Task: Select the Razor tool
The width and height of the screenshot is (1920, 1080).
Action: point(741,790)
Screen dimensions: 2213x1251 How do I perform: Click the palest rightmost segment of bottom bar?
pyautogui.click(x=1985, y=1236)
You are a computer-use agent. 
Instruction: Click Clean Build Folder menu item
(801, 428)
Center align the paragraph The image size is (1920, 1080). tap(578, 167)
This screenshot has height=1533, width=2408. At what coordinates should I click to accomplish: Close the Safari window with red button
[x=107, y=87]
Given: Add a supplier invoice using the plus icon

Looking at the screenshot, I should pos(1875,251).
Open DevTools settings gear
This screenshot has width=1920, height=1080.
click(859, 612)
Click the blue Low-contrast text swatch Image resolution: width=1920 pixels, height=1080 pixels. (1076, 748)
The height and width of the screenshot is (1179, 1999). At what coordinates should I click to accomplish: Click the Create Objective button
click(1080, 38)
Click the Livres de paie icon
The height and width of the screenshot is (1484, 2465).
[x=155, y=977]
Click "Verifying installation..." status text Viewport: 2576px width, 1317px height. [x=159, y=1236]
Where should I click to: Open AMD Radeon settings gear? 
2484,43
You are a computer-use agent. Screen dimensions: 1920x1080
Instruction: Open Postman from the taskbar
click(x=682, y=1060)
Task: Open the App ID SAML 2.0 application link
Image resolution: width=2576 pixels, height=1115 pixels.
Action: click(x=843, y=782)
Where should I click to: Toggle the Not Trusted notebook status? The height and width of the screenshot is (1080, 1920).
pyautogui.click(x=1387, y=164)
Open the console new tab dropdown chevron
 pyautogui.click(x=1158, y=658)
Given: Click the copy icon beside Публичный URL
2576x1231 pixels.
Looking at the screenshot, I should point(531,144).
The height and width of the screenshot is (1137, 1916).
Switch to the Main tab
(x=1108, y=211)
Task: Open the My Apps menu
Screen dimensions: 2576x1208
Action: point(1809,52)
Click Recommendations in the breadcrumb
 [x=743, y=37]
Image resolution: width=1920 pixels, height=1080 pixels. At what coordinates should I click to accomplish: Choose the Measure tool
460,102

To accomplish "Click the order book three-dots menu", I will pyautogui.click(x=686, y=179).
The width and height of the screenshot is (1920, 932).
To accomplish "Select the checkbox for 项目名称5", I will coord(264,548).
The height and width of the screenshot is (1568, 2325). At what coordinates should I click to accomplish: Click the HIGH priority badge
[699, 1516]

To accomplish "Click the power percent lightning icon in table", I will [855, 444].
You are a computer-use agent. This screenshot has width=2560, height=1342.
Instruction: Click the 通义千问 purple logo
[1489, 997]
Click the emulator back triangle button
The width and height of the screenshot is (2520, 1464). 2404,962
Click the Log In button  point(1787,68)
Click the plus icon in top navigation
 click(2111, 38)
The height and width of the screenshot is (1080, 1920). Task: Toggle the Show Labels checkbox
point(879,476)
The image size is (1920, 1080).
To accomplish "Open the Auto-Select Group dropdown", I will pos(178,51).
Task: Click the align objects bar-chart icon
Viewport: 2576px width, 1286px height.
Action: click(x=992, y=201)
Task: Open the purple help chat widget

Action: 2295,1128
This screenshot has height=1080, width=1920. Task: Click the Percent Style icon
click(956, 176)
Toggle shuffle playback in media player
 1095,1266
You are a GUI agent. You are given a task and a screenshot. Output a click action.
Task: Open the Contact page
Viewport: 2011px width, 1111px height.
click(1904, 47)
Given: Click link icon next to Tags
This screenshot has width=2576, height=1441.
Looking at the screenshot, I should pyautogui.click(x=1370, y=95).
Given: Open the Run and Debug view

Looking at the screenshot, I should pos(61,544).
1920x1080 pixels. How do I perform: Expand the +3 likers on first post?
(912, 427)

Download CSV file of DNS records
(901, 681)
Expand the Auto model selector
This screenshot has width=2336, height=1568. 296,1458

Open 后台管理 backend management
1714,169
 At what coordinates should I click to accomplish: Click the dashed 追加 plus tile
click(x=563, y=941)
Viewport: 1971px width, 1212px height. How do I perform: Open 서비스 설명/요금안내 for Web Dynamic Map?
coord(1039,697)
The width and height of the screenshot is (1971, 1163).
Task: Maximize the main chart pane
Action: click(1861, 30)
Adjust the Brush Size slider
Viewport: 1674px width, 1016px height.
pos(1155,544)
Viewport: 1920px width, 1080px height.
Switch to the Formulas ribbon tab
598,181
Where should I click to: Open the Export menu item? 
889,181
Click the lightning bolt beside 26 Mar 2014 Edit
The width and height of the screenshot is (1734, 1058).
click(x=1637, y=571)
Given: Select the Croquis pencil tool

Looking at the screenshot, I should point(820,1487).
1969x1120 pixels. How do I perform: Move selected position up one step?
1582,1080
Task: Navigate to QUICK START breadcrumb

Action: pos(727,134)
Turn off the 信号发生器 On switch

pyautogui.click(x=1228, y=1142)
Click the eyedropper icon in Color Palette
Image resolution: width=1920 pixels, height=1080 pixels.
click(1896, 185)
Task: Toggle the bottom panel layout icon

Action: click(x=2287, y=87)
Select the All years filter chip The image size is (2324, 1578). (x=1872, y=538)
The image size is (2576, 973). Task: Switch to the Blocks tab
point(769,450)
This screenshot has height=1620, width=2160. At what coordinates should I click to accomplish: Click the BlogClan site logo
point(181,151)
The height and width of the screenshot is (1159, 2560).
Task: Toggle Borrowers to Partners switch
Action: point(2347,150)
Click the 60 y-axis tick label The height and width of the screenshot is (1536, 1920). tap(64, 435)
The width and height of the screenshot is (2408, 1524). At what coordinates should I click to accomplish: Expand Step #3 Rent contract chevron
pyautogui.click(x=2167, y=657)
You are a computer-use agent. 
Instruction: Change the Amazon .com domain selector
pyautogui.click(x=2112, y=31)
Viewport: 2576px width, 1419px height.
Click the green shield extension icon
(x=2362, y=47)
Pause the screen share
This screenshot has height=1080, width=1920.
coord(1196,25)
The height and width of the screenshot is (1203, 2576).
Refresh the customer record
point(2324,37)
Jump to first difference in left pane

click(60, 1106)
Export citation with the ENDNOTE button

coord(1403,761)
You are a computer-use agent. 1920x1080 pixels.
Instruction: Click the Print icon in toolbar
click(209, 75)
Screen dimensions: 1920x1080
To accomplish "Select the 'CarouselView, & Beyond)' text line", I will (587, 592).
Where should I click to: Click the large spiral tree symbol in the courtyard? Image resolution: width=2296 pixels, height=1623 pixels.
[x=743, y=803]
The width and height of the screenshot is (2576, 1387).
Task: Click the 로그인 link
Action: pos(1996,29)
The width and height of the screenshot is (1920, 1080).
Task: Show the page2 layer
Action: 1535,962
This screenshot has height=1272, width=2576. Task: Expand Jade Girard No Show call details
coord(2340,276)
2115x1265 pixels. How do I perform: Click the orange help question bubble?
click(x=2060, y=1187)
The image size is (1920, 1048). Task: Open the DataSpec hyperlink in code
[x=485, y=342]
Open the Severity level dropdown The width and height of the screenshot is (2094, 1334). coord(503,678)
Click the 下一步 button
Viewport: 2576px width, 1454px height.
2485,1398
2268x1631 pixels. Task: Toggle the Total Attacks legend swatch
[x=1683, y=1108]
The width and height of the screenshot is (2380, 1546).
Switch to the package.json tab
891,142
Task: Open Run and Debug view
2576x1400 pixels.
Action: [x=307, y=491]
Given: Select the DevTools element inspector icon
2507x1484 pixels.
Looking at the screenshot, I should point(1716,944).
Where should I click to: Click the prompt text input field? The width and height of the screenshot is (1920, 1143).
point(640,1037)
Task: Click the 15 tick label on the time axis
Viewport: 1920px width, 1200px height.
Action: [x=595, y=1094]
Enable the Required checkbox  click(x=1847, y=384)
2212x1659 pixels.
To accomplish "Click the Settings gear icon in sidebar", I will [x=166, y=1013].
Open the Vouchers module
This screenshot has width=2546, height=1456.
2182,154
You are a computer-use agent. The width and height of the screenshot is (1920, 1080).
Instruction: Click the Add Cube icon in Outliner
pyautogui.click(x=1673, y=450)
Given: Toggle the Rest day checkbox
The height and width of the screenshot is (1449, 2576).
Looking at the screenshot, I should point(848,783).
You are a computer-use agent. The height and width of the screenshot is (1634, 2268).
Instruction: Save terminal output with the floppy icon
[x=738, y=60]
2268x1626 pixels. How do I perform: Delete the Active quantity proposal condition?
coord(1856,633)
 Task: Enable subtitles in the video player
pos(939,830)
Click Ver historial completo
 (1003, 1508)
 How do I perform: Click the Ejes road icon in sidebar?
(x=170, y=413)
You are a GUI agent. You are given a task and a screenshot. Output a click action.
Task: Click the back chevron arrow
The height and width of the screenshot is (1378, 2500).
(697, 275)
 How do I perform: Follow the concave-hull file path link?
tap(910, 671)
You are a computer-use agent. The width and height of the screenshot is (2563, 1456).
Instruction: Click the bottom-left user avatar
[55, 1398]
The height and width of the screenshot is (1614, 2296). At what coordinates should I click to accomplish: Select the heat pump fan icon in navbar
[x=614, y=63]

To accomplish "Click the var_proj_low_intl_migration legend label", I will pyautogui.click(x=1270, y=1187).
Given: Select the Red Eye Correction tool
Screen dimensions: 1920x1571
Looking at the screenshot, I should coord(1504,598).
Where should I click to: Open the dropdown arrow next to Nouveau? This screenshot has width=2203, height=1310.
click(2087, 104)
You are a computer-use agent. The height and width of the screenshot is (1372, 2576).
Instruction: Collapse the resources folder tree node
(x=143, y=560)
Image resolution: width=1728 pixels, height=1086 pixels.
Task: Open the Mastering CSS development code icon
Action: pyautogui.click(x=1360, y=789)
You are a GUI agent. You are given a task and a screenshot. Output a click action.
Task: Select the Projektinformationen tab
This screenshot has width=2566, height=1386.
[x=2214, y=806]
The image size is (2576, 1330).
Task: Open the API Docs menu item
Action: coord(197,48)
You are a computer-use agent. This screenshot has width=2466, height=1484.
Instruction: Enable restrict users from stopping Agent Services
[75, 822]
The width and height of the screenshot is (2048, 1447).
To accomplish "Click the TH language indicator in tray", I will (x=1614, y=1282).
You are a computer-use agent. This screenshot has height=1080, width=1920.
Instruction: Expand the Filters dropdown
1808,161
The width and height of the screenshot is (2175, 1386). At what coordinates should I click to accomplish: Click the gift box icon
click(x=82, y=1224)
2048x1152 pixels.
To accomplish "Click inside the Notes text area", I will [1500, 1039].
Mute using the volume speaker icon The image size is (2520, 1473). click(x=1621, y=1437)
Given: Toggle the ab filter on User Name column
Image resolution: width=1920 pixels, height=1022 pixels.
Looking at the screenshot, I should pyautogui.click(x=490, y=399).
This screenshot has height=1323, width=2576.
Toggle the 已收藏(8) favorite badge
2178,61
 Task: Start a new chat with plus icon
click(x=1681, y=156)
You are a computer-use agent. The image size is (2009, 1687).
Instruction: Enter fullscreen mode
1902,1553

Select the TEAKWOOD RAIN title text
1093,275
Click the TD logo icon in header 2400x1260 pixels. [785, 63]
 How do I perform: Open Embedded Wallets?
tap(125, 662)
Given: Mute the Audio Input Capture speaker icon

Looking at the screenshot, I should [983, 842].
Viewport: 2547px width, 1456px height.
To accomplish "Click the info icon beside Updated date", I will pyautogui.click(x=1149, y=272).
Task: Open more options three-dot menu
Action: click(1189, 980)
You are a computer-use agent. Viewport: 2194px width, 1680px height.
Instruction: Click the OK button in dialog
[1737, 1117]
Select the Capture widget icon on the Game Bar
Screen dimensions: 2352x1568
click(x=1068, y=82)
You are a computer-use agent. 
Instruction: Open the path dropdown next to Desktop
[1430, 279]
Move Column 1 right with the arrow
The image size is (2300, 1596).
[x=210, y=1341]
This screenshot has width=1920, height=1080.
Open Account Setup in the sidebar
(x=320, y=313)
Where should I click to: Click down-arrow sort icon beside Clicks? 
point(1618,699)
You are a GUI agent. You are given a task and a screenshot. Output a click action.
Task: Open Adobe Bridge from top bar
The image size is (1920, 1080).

Exercise details: Write out every line of the preceding listing that contains "axis".

Result for this exercise:
Click the 60 y-axis tick label The height and width of the screenshot is (1536, 1920). tap(64, 435)
Task: Click the 15 tick label on the time axis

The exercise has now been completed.